## Exercise objective
The whole listing is to be printed again exactly.
Material shown: Begin
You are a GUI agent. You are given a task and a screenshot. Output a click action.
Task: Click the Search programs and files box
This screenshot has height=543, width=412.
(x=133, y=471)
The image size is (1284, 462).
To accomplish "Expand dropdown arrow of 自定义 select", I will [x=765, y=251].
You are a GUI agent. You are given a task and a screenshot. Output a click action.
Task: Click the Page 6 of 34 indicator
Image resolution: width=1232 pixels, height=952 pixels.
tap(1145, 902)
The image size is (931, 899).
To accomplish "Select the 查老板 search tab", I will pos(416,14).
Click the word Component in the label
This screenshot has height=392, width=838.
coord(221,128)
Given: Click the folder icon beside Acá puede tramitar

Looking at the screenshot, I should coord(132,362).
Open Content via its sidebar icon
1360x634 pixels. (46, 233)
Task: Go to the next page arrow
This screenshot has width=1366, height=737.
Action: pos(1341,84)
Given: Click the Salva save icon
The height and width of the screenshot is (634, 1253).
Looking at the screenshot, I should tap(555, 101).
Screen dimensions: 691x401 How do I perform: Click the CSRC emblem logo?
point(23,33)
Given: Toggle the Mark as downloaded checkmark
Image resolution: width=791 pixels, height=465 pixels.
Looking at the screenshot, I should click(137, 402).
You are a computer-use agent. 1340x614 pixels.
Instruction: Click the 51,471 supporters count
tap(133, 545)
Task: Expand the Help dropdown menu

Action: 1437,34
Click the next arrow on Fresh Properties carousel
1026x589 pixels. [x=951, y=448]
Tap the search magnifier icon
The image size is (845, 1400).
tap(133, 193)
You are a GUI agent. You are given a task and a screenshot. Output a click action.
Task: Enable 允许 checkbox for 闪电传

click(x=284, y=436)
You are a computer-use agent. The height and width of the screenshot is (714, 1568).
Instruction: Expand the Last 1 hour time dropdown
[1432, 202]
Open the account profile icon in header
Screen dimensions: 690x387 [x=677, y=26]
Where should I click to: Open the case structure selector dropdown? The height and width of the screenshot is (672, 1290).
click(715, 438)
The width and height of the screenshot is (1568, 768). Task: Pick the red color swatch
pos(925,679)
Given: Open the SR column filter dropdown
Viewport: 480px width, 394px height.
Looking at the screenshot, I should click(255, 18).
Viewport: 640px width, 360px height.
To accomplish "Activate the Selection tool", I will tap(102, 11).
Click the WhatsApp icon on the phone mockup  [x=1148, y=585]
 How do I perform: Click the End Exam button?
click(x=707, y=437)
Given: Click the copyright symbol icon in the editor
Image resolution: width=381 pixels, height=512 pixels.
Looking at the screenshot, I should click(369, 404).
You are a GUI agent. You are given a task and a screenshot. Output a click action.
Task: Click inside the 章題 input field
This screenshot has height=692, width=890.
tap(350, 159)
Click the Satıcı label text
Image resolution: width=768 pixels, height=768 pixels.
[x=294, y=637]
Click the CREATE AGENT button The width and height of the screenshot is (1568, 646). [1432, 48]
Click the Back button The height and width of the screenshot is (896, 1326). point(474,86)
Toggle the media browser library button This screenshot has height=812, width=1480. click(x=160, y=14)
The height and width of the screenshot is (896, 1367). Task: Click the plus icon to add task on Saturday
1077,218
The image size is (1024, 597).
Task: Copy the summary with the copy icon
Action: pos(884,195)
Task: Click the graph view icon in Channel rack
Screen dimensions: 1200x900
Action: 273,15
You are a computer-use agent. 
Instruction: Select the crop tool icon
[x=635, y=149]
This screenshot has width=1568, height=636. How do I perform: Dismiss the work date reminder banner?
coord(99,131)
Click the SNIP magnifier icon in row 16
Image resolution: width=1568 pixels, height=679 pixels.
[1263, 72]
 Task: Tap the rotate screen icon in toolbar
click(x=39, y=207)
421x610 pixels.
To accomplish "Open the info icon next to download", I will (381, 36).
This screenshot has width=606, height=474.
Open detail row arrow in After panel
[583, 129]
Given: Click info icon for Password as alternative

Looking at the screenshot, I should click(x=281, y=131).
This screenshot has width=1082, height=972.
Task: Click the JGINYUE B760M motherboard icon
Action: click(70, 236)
Material shown: End
## Answer box
You are a GUI agent. You are given a task and a screenshot. Output a click action.
Task: Click the Search programs and files box
This screenshot has height=543, width=412.
(x=133, y=471)
The image size is (1284, 462).
To accomplish "Expand dropdown arrow of 自定义 select", I will [x=765, y=251].
You are a GUI agent. You are given a task and a screenshot. Output a click action.
Task: Click the Page 6 of 34 indicator
Image resolution: width=1232 pixels, height=952 pixels.
tap(1145, 902)
The image size is (931, 899).
To accomplish "Select the 查老板 search tab", I will pos(416,14).
Click the word Component in the label
This screenshot has height=392, width=838.
coord(221,128)
Given: Click the folder icon beside Acá puede tramitar

Looking at the screenshot, I should coord(132,362).
Open Content via its sidebar icon
1360x634 pixels. (46, 233)
Task: Go to the next page arrow
This screenshot has width=1366, height=737.
Action: pos(1341,84)
Given: Click the Salva save icon
The height and width of the screenshot is (634, 1253).
Looking at the screenshot, I should tap(555, 101).
Screen dimensions: 691x401 How do I perform: Click the CSRC emblem logo?
point(23,33)
Given: Toggle the Mark as downloaded checkmark
Image resolution: width=791 pixels, height=465 pixels.
Looking at the screenshot, I should click(137, 402).
You are a computer-use agent. 1340x614 pixels.
Instruction: Click the 51,471 supporters count
tap(133, 545)
Task: Expand the Help dropdown menu

Action: 1437,34
Click the next arrow on Fresh Properties carousel
1026x589 pixels. [x=951, y=448]
Tap the search magnifier icon
The image size is (845, 1400).
tap(133, 193)
You are a GUI agent. You are given a task and a screenshot. Output a click action.
Task: Enable 允许 checkbox for 闪电传

click(x=284, y=436)
You are a computer-use agent. The height and width of the screenshot is (714, 1568).
Instruction: Expand the Last 1 hour time dropdown
[1432, 202]
Open the account profile icon in header
Screen dimensions: 690x387 [x=677, y=26]
Where should I click to: Open the case structure selector dropdown? The height and width of the screenshot is (672, 1290).
click(715, 438)
The width and height of the screenshot is (1568, 768). Task: Pick the red color swatch
pos(925,679)
Given: Open the SR column filter dropdown
Viewport: 480px width, 394px height.
Looking at the screenshot, I should click(255, 18).
Viewport: 640px width, 360px height.
To accomplish "Activate the Selection tool", I will tap(102, 11).
Click the WhatsApp icon on the phone mockup  [x=1148, y=585]
 How do I perform: Click the End Exam button?
click(x=707, y=437)
Given: Click the copyright symbol icon in the editor
Image resolution: width=381 pixels, height=512 pixels.
Looking at the screenshot, I should click(369, 404).
You are a GUI agent. You are given a task and a screenshot. Output a click action.
Task: Click inside the 章題 input field
This screenshot has height=692, width=890.
tap(350, 159)
Click the Satıcı label text
Image resolution: width=768 pixels, height=768 pixels.
[x=294, y=637]
Click the CREATE AGENT button The width and height of the screenshot is (1568, 646). [1432, 48]
Click the Back button The height and width of the screenshot is (896, 1326). point(474,86)
Toggle the media browser library button This screenshot has height=812, width=1480. click(x=160, y=14)
The height and width of the screenshot is (896, 1367). Task: Click the plus icon to add task on Saturday
1077,218
The image size is (1024, 597).
Task: Copy the summary with the copy icon
Action: pos(884,195)
Task: Click the graph view icon in Channel rack
Screen dimensions: 1200x900
Action: 273,15
You are a computer-use agent. 
Instruction: Select the crop tool icon
[x=635, y=149]
This screenshot has width=1568, height=636. How do I perform: Dismiss the work date reminder banner?
coord(99,131)
Click the SNIP magnifier icon in row 16
Image resolution: width=1568 pixels, height=679 pixels.
[1263, 72]
 Task: Tap the rotate screen icon in toolbar
click(x=39, y=207)
421x610 pixels.
To accomplish "Open the info icon next to download", I will (381, 36).
This screenshot has width=606, height=474.
Open detail row arrow in After panel
[583, 129]
Given: Click info icon for Password as alternative

Looking at the screenshot, I should click(x=281, y=131).
This screenshot has width=1082, height=972.
Task: Click the JGINYUE B760M motherboard icon
Action: click(70, 236)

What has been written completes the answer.